The printer consumed supplies voraciously, jammed frequently, and printed poorly. Considering that the main job of a printer is to print, I felt that it didn’t do a very good job.
Finally, I gave up on it, turned it off, bought a much less expensive HP printer, and went back to work.
Several years later, I gave the printer away.
Xerox started calling me about a month ago. I told each caller that I wasn’t interested and that I would appreciate it if they would take me off their list. I explained that I owned no Xerox products and had no interest in owning any.
The calls continued.
Then I visited the Xerox website and located a contact form. I wrote there that I wanted the calls to stop and assumed that this would be the end of it.
A week later, a Xerox sales representative called me because I had filled out the form on the website “requesting a contact.” Moments after the phone call (which I had allowed to go to voice mail), I received an e-mail from the sales rep and he addressed me as “Mr. Blinn William”.
I responded to the e-mail message, reversing the sales rep’s name as he had reversed mine and explained that the number he had called was on the federal do not call list, that I have had no business relationship with Xerox for a decade, and that I have no desire to have any relationship with Xerox in the future.

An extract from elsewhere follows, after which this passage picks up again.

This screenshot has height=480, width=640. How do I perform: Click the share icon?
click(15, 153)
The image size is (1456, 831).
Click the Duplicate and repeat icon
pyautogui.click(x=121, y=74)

The rep apologized (good start) and offered “the website that you can go and have your name and number taken off our sales and marketing list. The website is email@example.com.” I have modified the “website address” but included the general format here to illustrate that the “website” is really an e-mail address. One would think that someone who works for Xerox would know the difference.
Xerox continues to illustrate why I have no desire to own anything that the company manufactures.